10 22 The amount of harmonics and the switching frequency are the two major issues to be addressed while developing the control strategy for DC-AC converter used in solar PV system. In this thesis, a modified form of incremental conductance MPPT method is proposed to track MPP under rapidly varying atmospheric as well as partial shading conditions. Also, an adaptive hysteresis-band current control technique is proposed to control the DC-AC inverter in the PV system. The hysteresis band of the proposed current controller is to achieve constant switching frequency under any operating conditions of the PV system. The hardware realization of the proposed algorithms is carried out through FPGA. Hardware realization of the developed algorithms using FPGA results in reduction in development time and cost. 2.5 CONCLUSION This chapter has reviewed various algorithms for tracking the maximum power point (MPP) in solar PV systems. The limitations of the conventional MPPT methods and its variations and adaptive forms have been discussed.
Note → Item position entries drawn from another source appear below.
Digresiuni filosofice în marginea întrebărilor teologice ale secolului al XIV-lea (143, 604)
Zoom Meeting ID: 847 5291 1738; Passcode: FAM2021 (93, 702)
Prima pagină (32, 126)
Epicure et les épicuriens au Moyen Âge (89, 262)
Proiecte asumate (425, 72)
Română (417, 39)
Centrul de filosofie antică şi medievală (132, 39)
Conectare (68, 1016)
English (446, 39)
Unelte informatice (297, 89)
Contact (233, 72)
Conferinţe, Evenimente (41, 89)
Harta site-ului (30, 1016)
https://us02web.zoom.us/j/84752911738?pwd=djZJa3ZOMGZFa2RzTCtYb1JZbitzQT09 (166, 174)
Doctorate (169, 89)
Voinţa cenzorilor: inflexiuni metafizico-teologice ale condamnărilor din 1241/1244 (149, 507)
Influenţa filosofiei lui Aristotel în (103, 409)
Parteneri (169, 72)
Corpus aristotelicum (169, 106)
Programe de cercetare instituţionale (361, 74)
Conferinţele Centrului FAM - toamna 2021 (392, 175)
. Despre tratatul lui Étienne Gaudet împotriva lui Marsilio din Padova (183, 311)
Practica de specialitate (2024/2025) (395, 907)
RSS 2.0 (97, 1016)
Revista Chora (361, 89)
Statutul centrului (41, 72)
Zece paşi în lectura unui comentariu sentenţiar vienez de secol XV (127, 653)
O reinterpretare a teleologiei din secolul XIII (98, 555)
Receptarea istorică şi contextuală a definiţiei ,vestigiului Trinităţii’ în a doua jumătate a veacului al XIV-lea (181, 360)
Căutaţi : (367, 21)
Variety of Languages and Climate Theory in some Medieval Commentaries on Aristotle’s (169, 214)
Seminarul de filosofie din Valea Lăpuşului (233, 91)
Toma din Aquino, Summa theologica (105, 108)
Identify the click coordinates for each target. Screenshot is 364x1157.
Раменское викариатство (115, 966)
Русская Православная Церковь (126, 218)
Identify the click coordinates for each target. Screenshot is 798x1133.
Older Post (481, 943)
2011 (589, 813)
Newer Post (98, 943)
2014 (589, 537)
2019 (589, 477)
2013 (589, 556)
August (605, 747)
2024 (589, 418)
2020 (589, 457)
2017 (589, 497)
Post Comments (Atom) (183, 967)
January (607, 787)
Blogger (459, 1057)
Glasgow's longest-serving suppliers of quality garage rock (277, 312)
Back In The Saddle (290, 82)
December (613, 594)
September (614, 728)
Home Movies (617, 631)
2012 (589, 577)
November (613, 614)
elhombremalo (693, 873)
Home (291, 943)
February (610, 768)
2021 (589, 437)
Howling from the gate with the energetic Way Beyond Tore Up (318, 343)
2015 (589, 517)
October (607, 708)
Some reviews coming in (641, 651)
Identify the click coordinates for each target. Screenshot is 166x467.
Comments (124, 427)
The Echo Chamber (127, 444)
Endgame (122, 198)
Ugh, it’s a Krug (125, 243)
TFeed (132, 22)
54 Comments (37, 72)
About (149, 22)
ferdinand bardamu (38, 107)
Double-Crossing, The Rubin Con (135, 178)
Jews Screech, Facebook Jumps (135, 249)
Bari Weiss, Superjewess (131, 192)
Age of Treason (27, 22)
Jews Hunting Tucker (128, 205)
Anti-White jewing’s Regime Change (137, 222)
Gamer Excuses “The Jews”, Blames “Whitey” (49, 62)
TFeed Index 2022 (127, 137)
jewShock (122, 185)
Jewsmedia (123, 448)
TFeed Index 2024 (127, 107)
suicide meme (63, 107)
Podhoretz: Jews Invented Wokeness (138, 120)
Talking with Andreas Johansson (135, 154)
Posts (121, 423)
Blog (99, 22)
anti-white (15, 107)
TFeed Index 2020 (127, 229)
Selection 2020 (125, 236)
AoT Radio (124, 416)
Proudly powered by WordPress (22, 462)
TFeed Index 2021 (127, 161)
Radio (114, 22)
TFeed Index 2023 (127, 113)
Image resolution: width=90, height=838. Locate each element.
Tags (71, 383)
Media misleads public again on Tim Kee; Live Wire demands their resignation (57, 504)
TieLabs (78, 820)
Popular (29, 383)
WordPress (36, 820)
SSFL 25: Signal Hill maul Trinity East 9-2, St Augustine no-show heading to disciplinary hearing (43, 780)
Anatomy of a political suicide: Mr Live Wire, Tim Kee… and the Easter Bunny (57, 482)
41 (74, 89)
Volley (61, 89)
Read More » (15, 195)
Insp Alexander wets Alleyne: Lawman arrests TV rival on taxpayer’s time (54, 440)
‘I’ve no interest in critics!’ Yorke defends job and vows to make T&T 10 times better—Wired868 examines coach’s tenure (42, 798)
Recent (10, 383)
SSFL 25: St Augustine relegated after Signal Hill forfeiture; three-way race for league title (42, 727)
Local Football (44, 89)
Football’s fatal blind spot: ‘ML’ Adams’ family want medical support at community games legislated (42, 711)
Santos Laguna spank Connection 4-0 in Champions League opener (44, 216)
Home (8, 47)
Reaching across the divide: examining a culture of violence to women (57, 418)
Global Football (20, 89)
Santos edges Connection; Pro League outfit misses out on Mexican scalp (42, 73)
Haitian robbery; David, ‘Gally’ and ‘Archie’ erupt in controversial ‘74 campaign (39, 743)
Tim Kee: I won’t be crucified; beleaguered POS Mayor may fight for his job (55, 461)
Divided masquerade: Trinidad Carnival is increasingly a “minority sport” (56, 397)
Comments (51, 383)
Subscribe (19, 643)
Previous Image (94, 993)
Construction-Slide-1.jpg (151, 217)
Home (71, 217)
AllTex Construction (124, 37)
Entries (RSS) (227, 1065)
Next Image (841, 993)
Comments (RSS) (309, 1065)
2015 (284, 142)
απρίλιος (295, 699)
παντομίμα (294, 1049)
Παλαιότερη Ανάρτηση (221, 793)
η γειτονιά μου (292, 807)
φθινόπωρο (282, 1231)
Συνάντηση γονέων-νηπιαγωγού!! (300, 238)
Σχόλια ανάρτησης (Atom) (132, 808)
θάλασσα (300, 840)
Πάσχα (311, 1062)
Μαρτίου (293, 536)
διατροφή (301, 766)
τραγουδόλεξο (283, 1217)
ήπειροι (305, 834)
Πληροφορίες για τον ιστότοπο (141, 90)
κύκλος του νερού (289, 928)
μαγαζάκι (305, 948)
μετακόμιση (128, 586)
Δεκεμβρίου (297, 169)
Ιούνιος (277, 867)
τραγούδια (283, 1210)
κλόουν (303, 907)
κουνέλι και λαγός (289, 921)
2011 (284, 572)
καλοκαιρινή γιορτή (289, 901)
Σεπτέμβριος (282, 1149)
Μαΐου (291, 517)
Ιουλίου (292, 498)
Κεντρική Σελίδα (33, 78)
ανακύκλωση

In addition, the more recent MPPT approaches, using soft computing methods such as Fuzzy Logic Control, Artificial Neural Network and Evolutionary Algorithms are also discussed. Also, control techniques to improve the dynamic behavior of DC-DC converters, are also highlighted. In addition various control techniques, such as current control methods used to control the DC-AC inverter, are also reviewed in this chapter. Finally, the technical issues in the efficient operation of solar PV system are also outlined.